I'm not particularly fond of Linux these days; there's just too much fracturing in the Linux space, too few standards, and generally just too many oddities to make it a pleasant and productive place to be, for me anyway. One thing I have always admired about the true Linux propeller heads though is their ability to get things done. Mastery of regular expressions along with tools like egrep, sed, awk and of course Perl means the true whizzes can accomplish incredibly daunting tasks in next to no time. Wouldn't it be great if we could do the same with Microsoft tools as well?

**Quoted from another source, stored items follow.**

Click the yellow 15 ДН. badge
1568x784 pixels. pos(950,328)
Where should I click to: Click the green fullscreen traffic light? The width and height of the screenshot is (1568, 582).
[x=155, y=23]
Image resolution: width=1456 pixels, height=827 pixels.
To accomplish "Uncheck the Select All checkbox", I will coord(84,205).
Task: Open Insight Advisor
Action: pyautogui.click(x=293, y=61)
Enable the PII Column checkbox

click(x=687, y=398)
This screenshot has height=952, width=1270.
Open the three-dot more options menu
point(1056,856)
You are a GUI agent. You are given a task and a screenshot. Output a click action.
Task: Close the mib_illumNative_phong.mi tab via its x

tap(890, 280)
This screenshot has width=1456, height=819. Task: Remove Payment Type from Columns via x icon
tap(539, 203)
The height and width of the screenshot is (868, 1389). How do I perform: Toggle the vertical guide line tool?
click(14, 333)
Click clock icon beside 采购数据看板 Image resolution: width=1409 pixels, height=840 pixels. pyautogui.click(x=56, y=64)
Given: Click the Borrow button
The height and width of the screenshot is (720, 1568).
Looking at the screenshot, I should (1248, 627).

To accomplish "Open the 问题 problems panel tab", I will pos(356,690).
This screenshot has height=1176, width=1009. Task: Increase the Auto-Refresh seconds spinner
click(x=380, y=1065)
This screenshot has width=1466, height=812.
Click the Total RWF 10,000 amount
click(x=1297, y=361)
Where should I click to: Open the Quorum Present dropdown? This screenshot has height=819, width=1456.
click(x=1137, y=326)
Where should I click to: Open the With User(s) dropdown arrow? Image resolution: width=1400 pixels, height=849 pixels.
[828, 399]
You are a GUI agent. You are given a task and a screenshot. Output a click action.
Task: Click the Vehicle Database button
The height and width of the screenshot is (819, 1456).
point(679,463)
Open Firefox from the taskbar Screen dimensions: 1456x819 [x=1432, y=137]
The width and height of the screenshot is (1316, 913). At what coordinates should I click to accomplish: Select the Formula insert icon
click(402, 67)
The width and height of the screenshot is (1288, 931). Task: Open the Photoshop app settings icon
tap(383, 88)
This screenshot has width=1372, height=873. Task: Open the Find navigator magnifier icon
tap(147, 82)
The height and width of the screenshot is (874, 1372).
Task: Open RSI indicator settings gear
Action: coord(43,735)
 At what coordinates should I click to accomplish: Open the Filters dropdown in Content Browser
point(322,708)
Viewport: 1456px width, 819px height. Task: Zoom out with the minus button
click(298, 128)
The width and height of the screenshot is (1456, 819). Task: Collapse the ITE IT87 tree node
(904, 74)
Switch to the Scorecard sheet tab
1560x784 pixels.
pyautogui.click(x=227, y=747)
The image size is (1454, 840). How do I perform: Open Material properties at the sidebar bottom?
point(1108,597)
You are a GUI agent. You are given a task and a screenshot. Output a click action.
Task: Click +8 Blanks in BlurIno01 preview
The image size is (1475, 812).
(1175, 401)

I got O'Reilly's book 101 Spidering Hacks for Christmas. It looked like a pretty interesting topic to cover and I've always had something of a fascination with intelligent computing - getting the computer to do the mundane time sucking things that we all do every day, either out of habit of necessity. Almost all the examples in the book though are centered around Perl, so I had to go and learn that. I got hold of ActiveState's awesome Perl implementation for Windows, and the EPIC plug in for Eclipse (because I do love my IDE's) and started coding. It's been a bit of a struggle getting my head around the simplicity of Perl but I'm at last beginning to to see some benefits from the study. I have a script that runs every day as soon as I turn my computer on which hits the BBC Radio Times website and searches for TV shows that I like. I don't get a lot of time to watch TV these days, and I don't have a TiVo, so this is the next best thing for me. It downloads the show details, produces an RSS log, and I can fire off selected entries to Heather to set up the DVD recorder to grab them when they come up on TV. I also wrote a couple of scripts to copy a bunch of directories off my computer onto a removable storage device and then restore them. This has been a godsend for me because it lets me switch from one computer to another in seconds, and have all my work, email, IE links and so on on the second machine just as if I were using the first, and without requiring me to setup a domain controller with roaming profiles.
Each of these tasks though has taken me quite some time. I'm a .NET developer, not a Perl one, and I tend to suffer long breaks between my Perl coding stints during which I forget many of the idiosyncracies of the language and have to re-learn them. Working on some Perl scripts last night to analyse log files from an online game I play, I started thinking "Wouldn't it be great if I could do all this stuff in C#".
It is totally possible to do anything a Perl script does in C# but the advantage Perl has is that the resulting program is smaller, a lot smaller, than the C# program. So, I'm thinking, why not take Microsoft's My namespace idea from Visual Basic 2.0 and extend it. It would be so cool to be able to write a program in C# like this
static void Main( string[] args ) { foreach ( CPerl.File file in CPerl.CurrentDirectory( Modified.ThisWeek )
{ if ( file.Content.Matches("/<a href=.*/")
WirteLine("Got a match : {0}", file.Content.MatchList.ToString() ); } }
You could also extend the library to do a bunch of stuff with the web a lot quicker than the current .NET framework lets you (code wise). For example a method to just grab a page to a string, set up request headers instantly to conform to a specific browser and so on. Basically the idea would be to take all the really neat, really terse but powerful stuff that Perl can do and implement it in a very simple easy to use library just for getting simple stuff done. That way if you needed to search a bunch of log files for something you could just fire up an editor, or Visual Studio, bang out a few lines of code, csc it, and you're done. All the simplicity of Perl, but with a really cool powerful language and IDE.
I have no time for this right now but it's playing on my mind so much that I think I may just have to start on this when I do have some.